What’s the Word? New Additions to the Digital Marketing Glossary

What’s the Word? New Additions to the Digital Marketing Glossary

Marketing definition highlighted in green in the dictionaryEvery year, a crop of newfangled words and phrases is added to our dictionaries—and technology is driving a lot of the most recent additions. For example, hashtag, selfie, and big data were all added to the Merriam-Webster’s Collegiate Dictionary in 2014, and more novel terms are being generated all the time. It can be difficult to keep up, especially in the fast-paced world of digital marketing. That’s why we continually update our digital marketing glossary, in the hopes that our readers will find it to be a useful guide in the rapidly changing landscape.

Recently, we added five new terms to the glossary, and each one tells a different story about the latest evolution of online marketing. Take a look, and find out why these phrases made the cut.

Geographical Targeting

According to our glossary, this strategy, also called geotargeting, is used to determine where visitors are located on the map in order to deliver relevant content to them. Of course, there’s a number of different ways to make that happen:

  • Search: Most search engines provide location targeting so your paid search ads appear only in the geographic locations that you choose, such as in certain countries, areas within a country, a radius around a location, or location groups.
  • Online: By identifying a web visitor’s location, you can serve up content specific to that location. This includes matching languages, currency, visuals, and many other elements.
  • AMobile: Using smartphone users’ GPS, marketers can deliver ads that are applicable to where they are. For example, if a blizzard hits a certain area, you can send a message to your audience that snow shovels are on sale in a nearby store. With geofencing (which creates a radius around a certain area), you can target customers with a tailored message when the GPS indicates they’ve entered the area. You can  even be notified that they’ve arrived. For example, if VIP customers walk into your store, your sales associates could get an alert – as well as buying history – so they would be able to tailor their customer service to the VIP.
  • Email: Personalizing an email with location-based details is a great way to increase engagement. For example, you can send prospects an alert about a local event that’s relevant to their interests, like a seminar or a networking event.
  • Social media: Advertisers on Twitter can use geotargeting to deliver promoted tweets tailored to regional audiences, and Facebook marketers can use location criteria for promoted posts as well as Facebook ads. Facebook also recently announced the launch of hyper-local advertising, which targets ads within a specific distance of a specific retail location.

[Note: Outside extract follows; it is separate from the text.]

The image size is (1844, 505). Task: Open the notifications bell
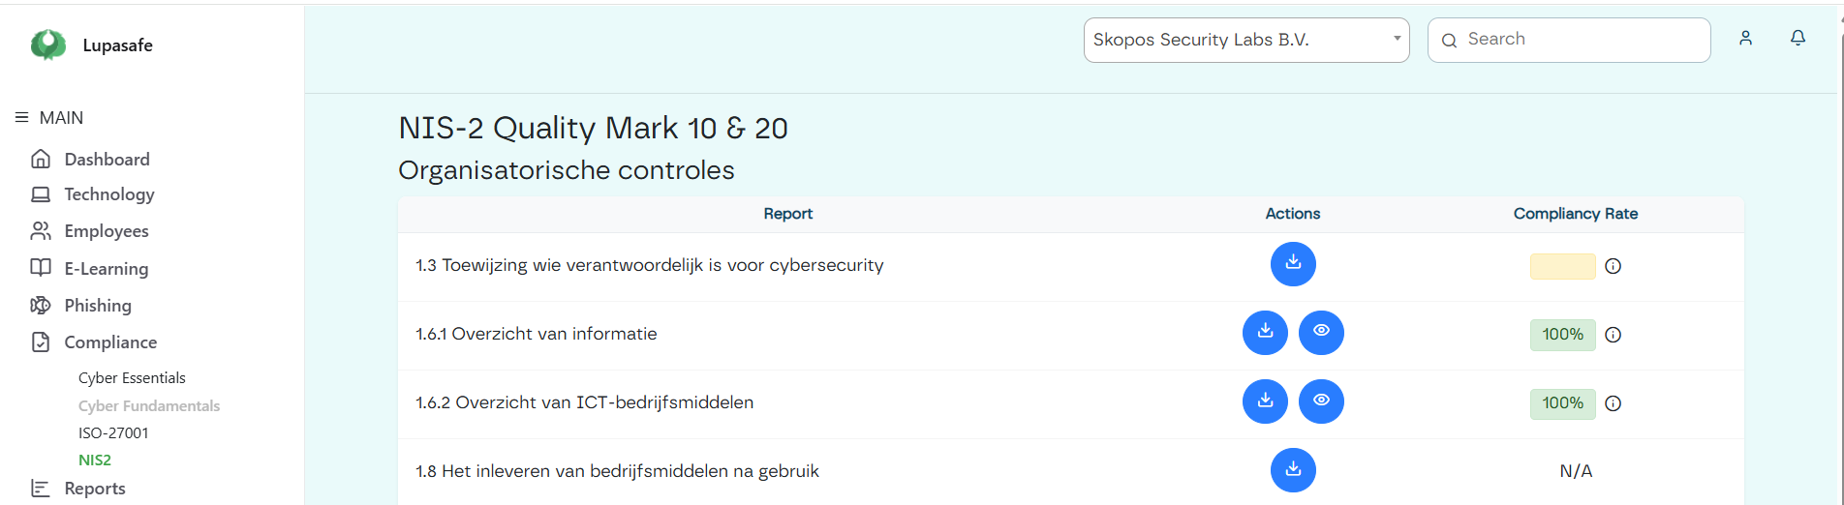(x=1798, y=39)
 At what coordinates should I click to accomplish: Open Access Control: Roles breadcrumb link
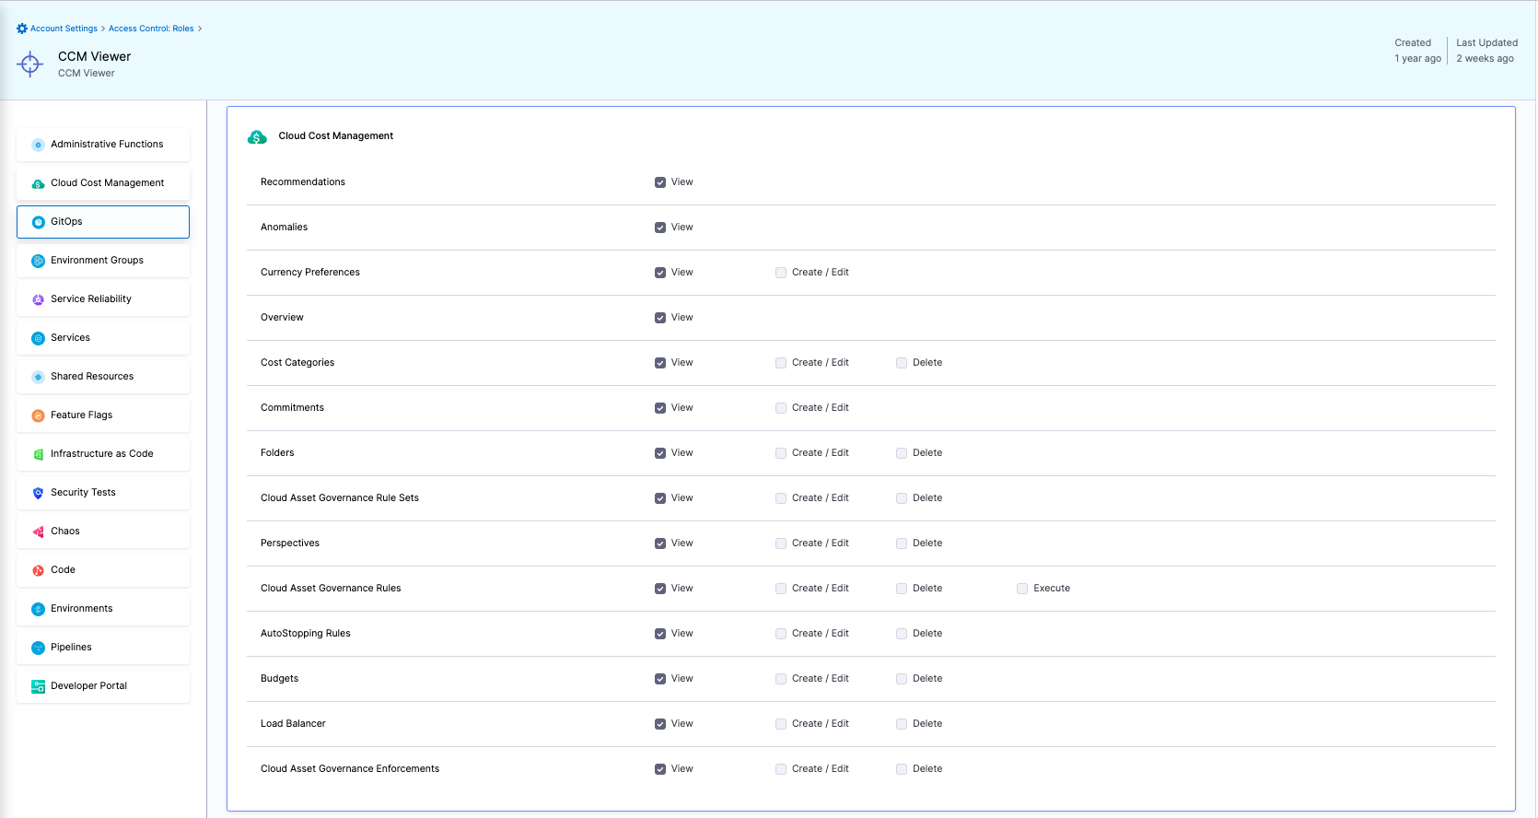151,29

Of course, like any strategy, it’s important to test geographical targeting in order to make sure it’s getting the results you want. But in general, people prefer content that’s relevant to where they are – and what they want.

Native Advertising

According to our glossary, native advertising is a type of promotion where the content matches the form of the platform on which it appears. For example, an article appearing on a news site that has been sponsored by a corporation would be considered native advertising. This sponsored content can be highly effective – and also somewhat problematic.

According to research from the Interactive Advertising Bureau (IAB) and Edelman Berland, when asked to look at real-world mockups of news pages, 41% of general audiences had trouble recognizing that the material was advertising. Brands that attempt to fool people into believing they’re reading a real news story can find themselves with angry people on their hands – as well as lost business.

native-ad

Chew on this… The Huffington Post offers entertainment news content presented by Juicy Fruit.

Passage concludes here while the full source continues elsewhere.